The difference in taste between a fig that’s perfectly ripened and one that’s not quite, is remarkable. There are some very distinct signs that a fig is at its optimal moment to pick, and if it doesn’t display these signs, really, don’t bother.
Figs increase in size significantly during the final days of maturing. They go from upright and solid…
…to full and soft, the new weight of the flesh and juices causing them to turn downward and bend at the stem.
If it yields and feels soft and pleasantly doughy with a gentle pinch, then it’s ready. It should pull away from the tree easily when picked.
Although it’s not necessary to peel figs (even though in Italy that’s generally the way fresh figs are eaten), the skin of a ripe fig should detach easily, removing only the thin, outer layer.
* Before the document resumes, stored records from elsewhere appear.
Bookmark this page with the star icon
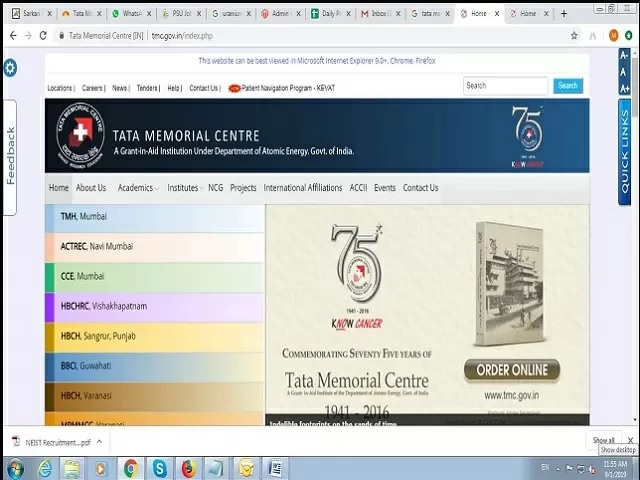 574,35
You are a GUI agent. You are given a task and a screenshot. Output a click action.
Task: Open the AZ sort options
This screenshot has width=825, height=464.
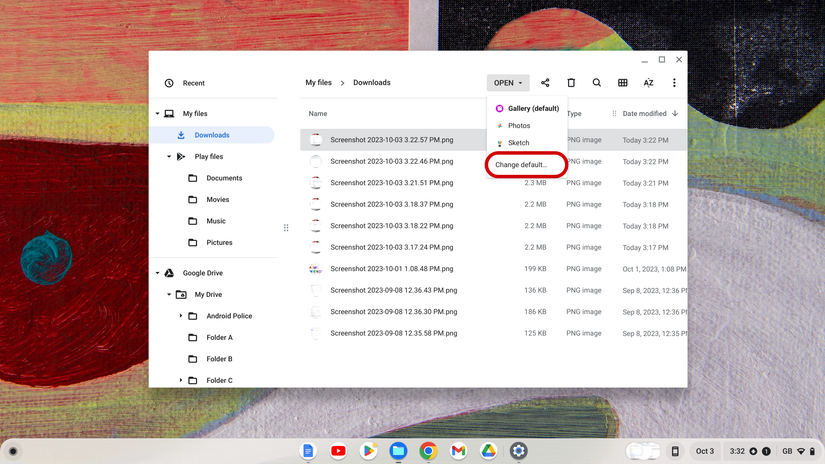tap(648, 83)
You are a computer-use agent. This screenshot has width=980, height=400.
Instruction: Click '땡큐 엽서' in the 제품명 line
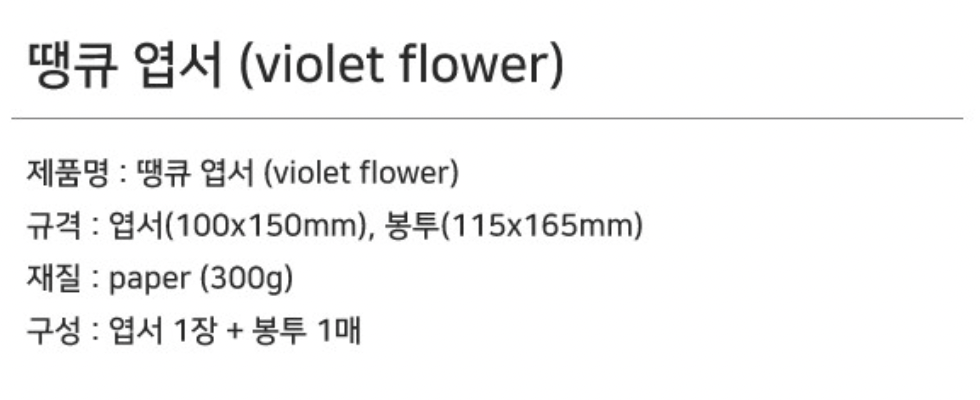[x=192, y=175]
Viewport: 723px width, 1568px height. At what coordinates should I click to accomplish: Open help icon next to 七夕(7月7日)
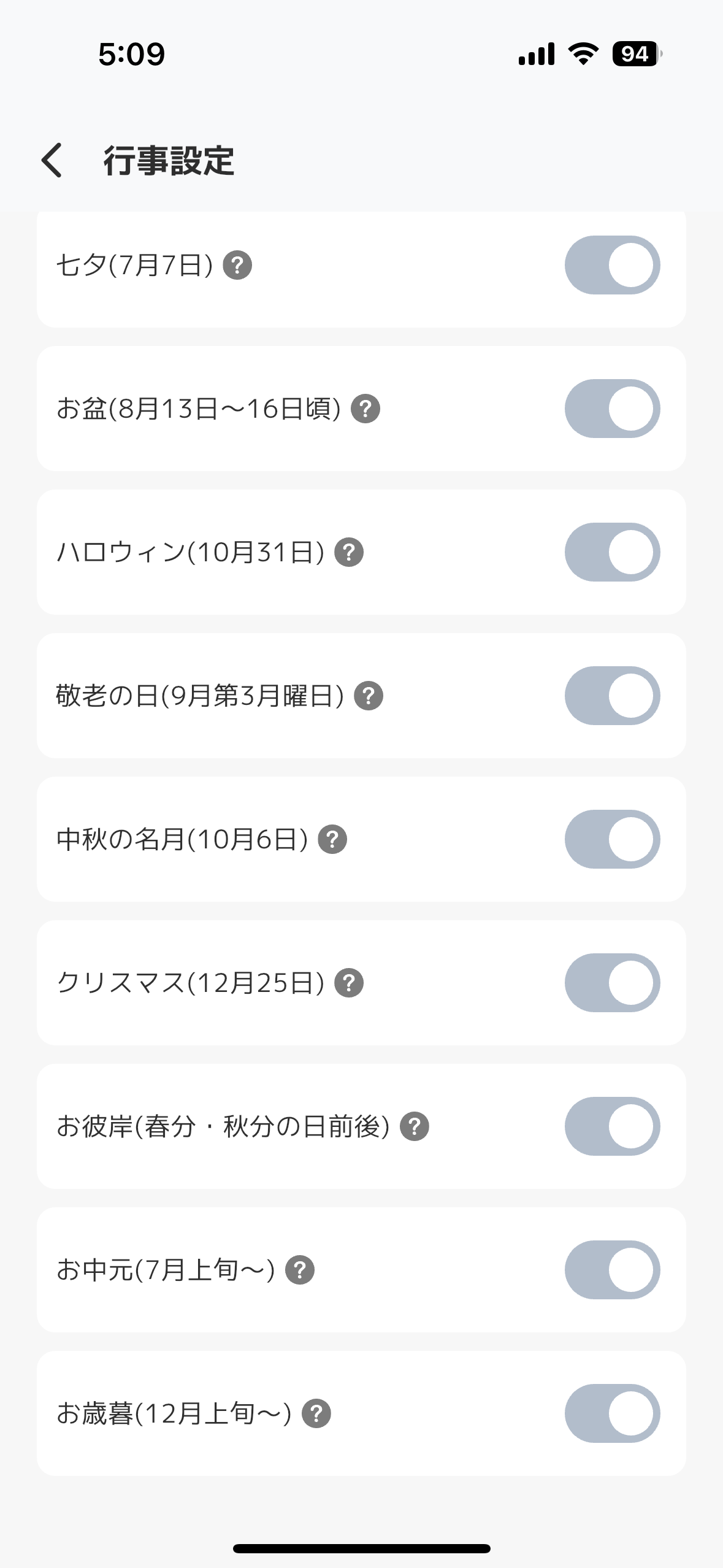click(237, 266)
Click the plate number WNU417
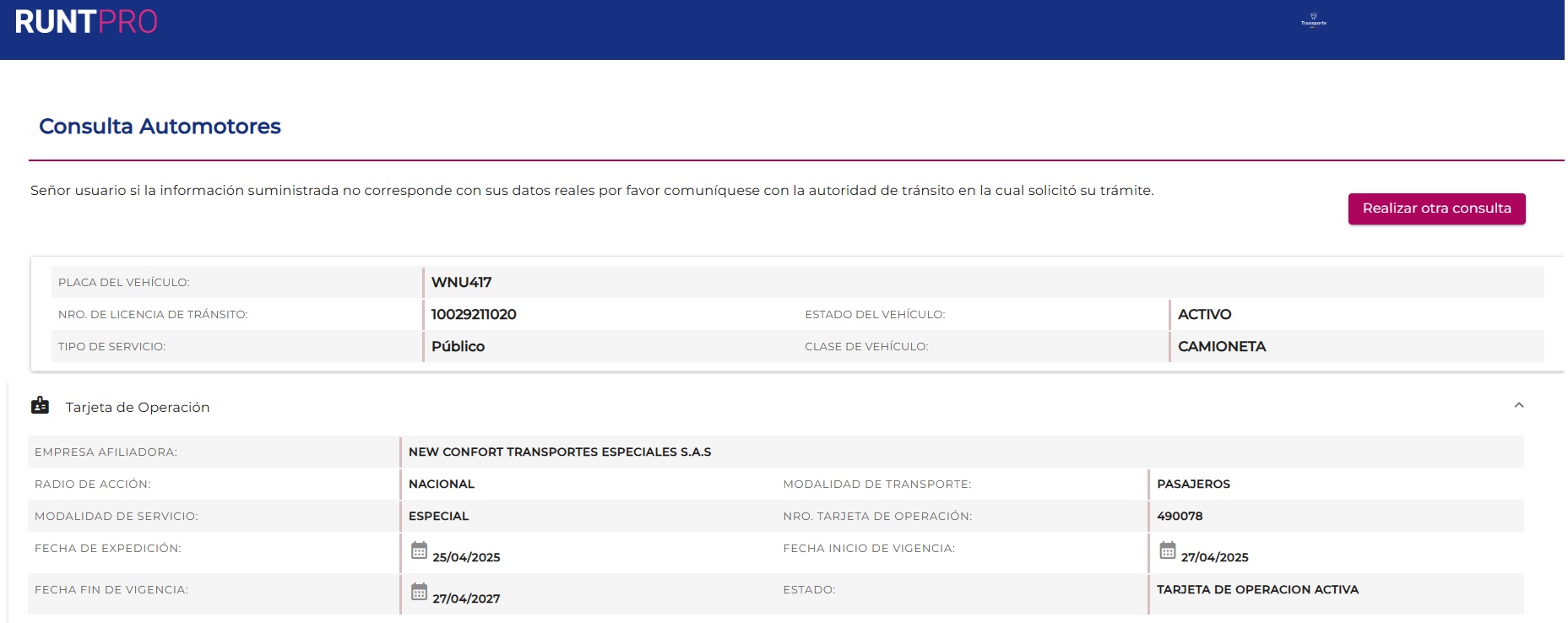 (461, 283)
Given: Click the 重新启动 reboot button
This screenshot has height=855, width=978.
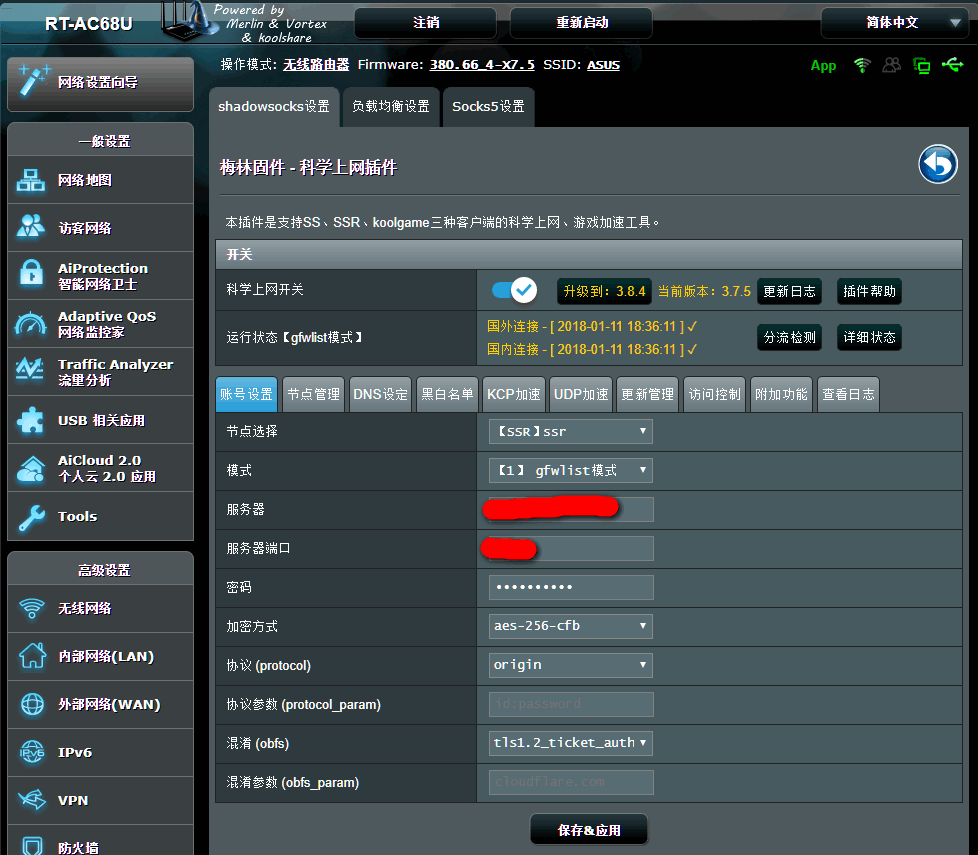Looking at the screenshot, I should [581, 23].
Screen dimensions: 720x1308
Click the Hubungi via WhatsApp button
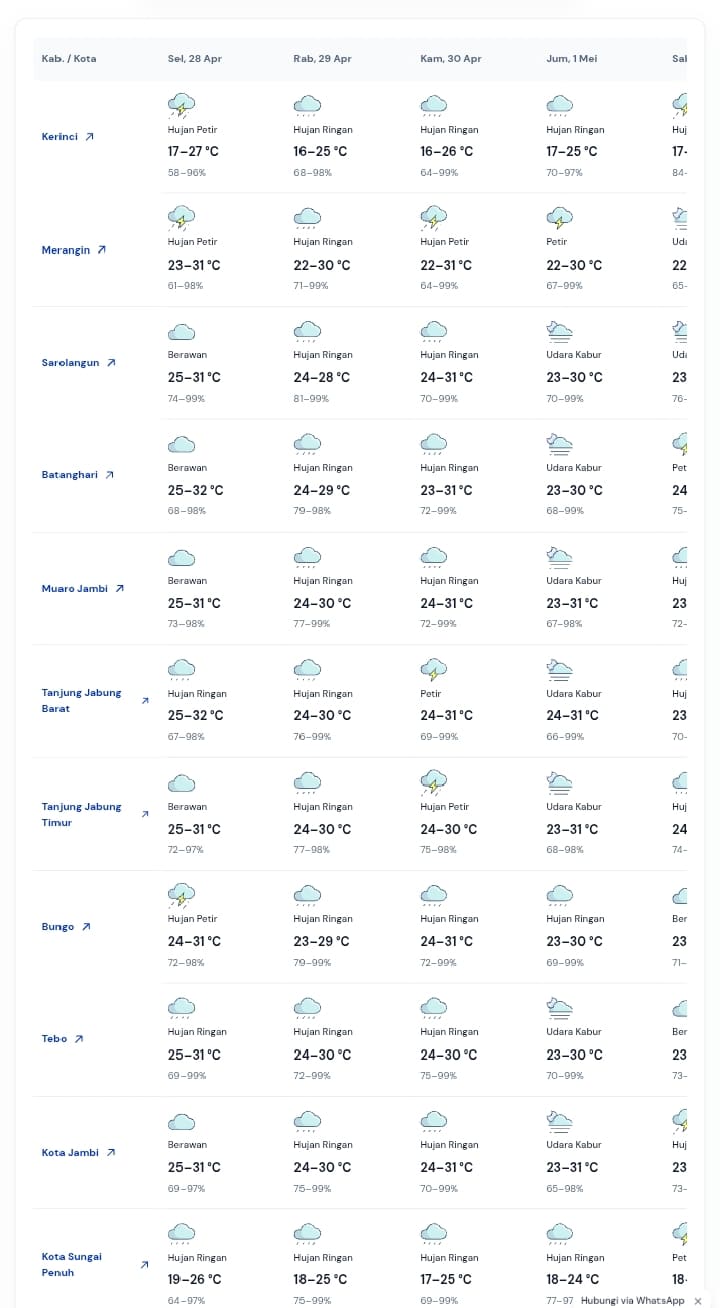(x=634, y=1300)
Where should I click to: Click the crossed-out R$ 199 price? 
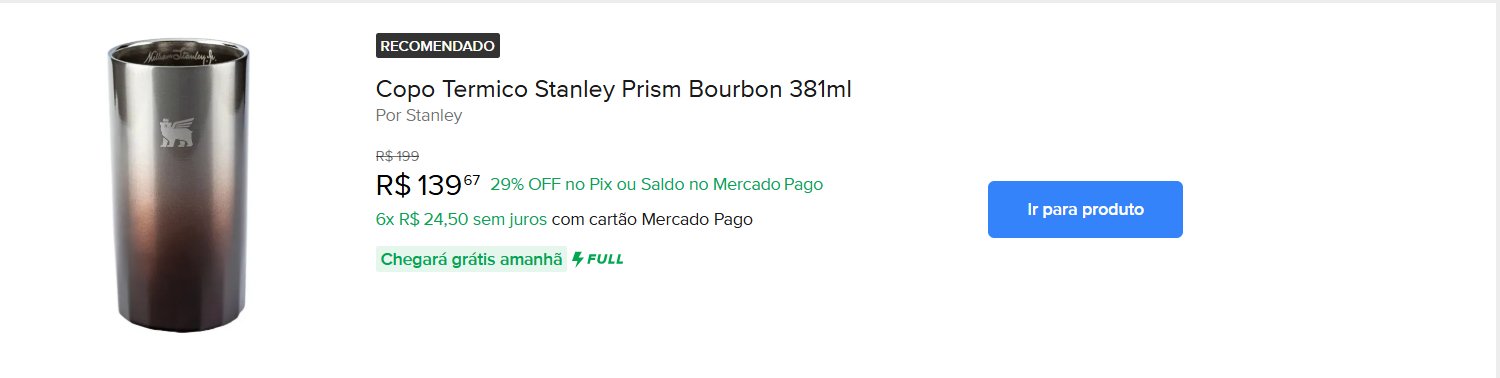coord(397,156)
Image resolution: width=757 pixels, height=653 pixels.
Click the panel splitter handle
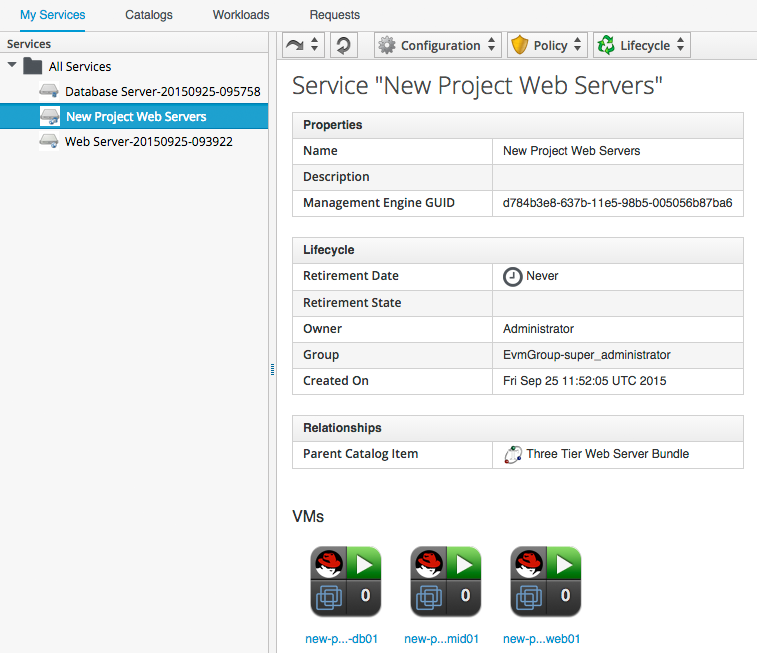pyautogui.click(x=272, y=370)
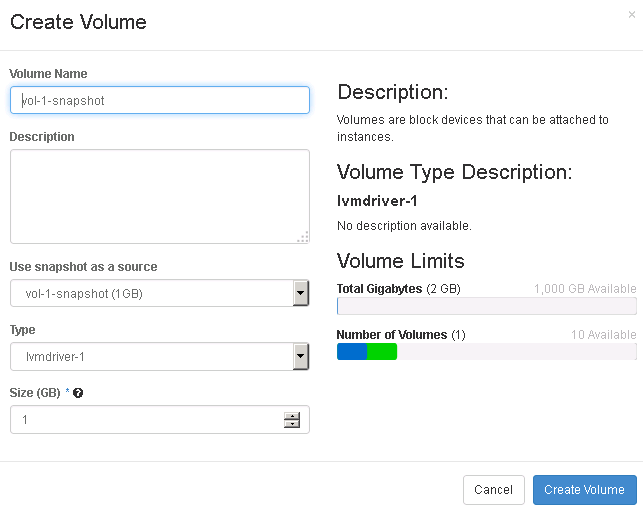
Task: Open the 'Use snapshot as a source' dropdown
Action: pyautogui.click(x=160, y=293)
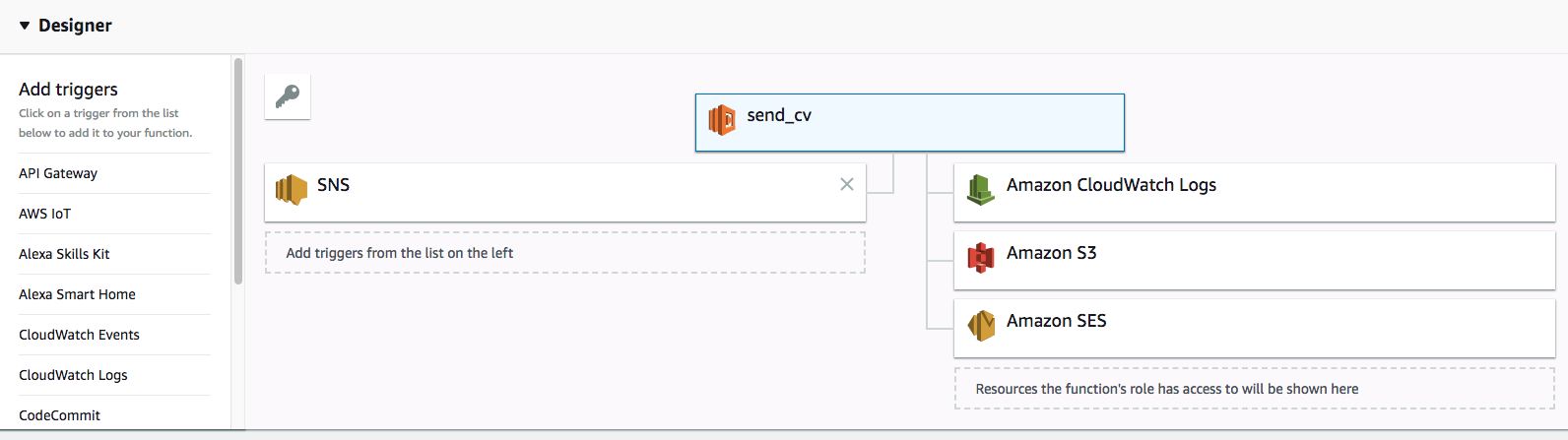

An unripe fig when peeled will take much more of the flesh with the skin. To peel, hold by the stem and pull downward, sort of like peeling a banana, continuing around the whole fig.
When eaten, a ripe fig has a uniform sweetness and saturates the mouth with flavor. It requires little chewing like an overripe peach whose flesh is as much liquid as solid. There will be none of the slightly tangy aftertaste that can be present with a partially ripe fig.
Eating a sun-warmed, fattened fig plucked straight from the tree is a unique and precious experience. We too often settle for the less-than-exquisite, especially in our food supply, but when you taste something this real and right it’s easy to understand why many of our immigrant ancestors couldn’t bear the thought of leaving this sensation behind.